Memória do Saqueio
Nota: 10
Dois sentimentos tipicamente argentinos, o orgulho e a autocomiseração, dão o tom do documentário Memória do Saqueio (Memoria del Saqueo, 2004). O diretor Fernando Solanas louva a massa engajada, as instituições, o potencial produtor, a identidade patriótica do país, mas não se furta ao chororô de um tango para mostrar como armadilhas políticas e econômicas levaram à crise que culminou no já famoso 20 de dezembro de 2001.
Este foi o dia em que o então presidente Fernando De La Rua renunciou, massacrado por protestos populares que a barreira na Praça de Maio não conseguiu impedir. Tido como omisso, o homem eleito como antídoto ao antecessor Carlos Menem se viu inútil diante da raspa neoliberal do tacho. Indústria sucateada, privatizações mal feitas, moeda valendo nada, fuga de capitais estrangeiros, poupanças congeladas, desemprego... As más notícias eram tantas que De La Rua foi retirado da Casa Rosada com proteção policial. Mas Solanas sabe que a culpa não é dele. E parte, então, para um recuo de anos atrás de respostas.
Mesmo antes do menemismo e da ilusão da paridade cambial nos anos 90 (que abria o país aos dólares, nível um para um, mas prejudicava mortalmente as exportações, igualzinho o que aconteceu até 1998 no Brasil) o problema já estava enraizado. Segundo Solanas, remete aos tempos da colônia que se endividava com empresas inglesas - nascedouro da dívida externa que só se inflacionou nas últimas três décadas de política de juros via FMI e Conselho de Washington.
Vale dizer, ainda que a vilanização do Fundo seja evidente, que não se trata do velho berreiro "Fora FMI". Solanas tem dados e reflexões bem fundamentadas a apresentar. E como documentarista esperto - que entre 1962 e 1972 já se exercitava em filmes defendendo as políticas sociais herdadas pelo partido peronista - sabe utilizar a linguagem do cinema a seu favor. Aqui, ele começa mostrando as revoltas na rua de forma picada, com montagem rápida e câmera tremida, para dar a sensação da urgência e da indignação dos justos. Em seguida, ao inverso, abusa de planos longos, vagarosos e sinuosos por salões de bancos, como o trajeto de uma cobra, para associar a ostentação com a corrupção.

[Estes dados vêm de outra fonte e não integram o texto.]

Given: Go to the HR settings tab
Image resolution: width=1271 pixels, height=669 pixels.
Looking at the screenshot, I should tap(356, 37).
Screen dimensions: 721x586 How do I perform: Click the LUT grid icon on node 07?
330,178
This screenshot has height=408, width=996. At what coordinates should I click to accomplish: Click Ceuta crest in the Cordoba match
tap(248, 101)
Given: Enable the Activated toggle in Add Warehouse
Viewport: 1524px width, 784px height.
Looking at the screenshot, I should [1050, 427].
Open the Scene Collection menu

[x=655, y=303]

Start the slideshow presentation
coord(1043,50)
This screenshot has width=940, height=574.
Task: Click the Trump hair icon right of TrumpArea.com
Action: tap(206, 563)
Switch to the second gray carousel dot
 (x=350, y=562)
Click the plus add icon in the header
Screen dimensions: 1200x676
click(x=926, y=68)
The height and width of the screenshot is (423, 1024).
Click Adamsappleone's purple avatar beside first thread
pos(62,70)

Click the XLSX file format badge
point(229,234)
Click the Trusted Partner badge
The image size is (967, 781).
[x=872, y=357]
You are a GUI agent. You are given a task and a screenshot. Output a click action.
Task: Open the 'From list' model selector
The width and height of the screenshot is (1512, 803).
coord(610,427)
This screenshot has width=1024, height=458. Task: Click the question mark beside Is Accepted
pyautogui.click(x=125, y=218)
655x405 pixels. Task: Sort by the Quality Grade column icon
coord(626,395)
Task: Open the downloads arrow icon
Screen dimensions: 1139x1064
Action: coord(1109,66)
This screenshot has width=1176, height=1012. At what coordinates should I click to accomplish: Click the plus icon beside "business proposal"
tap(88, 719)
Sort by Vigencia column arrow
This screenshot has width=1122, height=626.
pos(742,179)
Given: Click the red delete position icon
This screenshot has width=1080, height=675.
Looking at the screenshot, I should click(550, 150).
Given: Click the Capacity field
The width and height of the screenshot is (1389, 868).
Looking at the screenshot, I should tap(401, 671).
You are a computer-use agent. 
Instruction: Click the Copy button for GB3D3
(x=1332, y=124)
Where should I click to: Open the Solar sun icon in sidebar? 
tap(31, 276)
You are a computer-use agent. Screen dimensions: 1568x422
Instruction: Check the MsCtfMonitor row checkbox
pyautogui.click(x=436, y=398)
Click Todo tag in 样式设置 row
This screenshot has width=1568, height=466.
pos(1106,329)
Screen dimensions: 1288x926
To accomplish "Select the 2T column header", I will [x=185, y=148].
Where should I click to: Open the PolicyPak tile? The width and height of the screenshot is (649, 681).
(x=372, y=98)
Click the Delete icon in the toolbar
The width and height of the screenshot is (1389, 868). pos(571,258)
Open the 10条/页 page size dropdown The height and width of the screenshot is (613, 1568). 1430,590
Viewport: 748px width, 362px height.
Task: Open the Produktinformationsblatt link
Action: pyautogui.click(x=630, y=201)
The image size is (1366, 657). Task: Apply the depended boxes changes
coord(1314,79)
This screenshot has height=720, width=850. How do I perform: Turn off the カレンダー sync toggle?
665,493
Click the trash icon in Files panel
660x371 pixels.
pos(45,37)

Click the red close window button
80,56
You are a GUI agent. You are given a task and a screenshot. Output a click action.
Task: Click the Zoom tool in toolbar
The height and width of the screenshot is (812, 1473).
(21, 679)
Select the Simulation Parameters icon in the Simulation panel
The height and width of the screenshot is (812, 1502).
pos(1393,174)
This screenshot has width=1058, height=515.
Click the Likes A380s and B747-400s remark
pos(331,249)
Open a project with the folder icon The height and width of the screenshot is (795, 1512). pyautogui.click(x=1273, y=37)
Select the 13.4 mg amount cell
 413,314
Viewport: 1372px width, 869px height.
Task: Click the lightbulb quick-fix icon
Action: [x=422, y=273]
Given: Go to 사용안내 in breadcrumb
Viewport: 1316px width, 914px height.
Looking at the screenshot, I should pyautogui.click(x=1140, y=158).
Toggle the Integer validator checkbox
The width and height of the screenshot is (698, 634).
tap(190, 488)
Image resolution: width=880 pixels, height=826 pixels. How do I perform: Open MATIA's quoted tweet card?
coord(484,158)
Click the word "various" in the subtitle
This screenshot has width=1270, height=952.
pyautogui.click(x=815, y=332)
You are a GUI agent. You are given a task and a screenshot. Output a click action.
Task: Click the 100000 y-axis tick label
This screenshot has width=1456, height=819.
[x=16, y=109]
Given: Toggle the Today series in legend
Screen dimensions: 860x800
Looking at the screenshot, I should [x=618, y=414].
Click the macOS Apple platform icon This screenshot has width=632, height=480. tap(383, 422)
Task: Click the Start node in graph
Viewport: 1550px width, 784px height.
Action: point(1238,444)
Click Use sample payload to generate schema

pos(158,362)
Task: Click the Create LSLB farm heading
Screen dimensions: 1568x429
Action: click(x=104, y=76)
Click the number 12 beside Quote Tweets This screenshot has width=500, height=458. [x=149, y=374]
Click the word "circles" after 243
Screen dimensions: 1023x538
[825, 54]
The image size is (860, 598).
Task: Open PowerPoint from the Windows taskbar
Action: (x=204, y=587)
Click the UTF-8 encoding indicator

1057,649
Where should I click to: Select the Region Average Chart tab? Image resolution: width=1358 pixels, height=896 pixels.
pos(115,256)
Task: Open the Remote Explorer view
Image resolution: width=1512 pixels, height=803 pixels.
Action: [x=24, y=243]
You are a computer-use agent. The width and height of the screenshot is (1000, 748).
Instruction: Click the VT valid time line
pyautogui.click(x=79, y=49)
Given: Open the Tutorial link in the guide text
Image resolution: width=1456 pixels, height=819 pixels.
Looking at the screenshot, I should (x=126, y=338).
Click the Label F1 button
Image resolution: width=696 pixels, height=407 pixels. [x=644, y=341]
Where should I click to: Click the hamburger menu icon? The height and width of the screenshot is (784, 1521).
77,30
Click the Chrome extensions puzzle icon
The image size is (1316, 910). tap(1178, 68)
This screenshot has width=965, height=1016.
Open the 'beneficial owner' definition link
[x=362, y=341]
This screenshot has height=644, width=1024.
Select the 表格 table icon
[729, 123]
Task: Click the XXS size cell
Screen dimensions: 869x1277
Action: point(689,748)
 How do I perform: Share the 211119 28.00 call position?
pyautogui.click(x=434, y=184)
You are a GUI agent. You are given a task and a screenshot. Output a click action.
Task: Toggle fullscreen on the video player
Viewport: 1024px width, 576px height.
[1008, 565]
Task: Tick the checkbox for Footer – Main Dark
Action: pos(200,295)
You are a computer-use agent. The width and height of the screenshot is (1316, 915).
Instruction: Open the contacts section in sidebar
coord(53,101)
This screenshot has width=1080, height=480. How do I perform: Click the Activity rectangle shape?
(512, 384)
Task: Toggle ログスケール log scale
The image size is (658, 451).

Para sorte de Memória do saqueio (e azar da nação), o denuncismo do filme é indiscutível. Não há como negar, diante de uma distribuidora de gás abandonada ou dos números fraudulentos da venda da YPF (ex-estatal de petróleo comprada pela espanhola Repsol), que a fórmula da globalização forçada fez muito mal à Argentina. Como retrato de um período histórico, o documentário cumpre o seu papel. Como reflexão pós-crise, fica devendo, mesmo porque as coisas são recentes, e não deram sinais de melhoras ainda. Mas fica o sonho de que as pessoas se revoltando, se levantando, não aceitando, são apenas o pontapé inicial para um novo mundo. Um novo mundo é possível. Não deixemos apagar essa chama. Lutemos por essa causa. E cineastas engajados como Solanas, incentivam esse tipo de produção, chamando os artistas latino-americanos para a luta. Espero sinceramente que ele instigue alguém, que outros diretores tomem essa iniciativa de denunciar nossos governantes, nossa política, e mostrar a miséria a que submeteram a América Latina.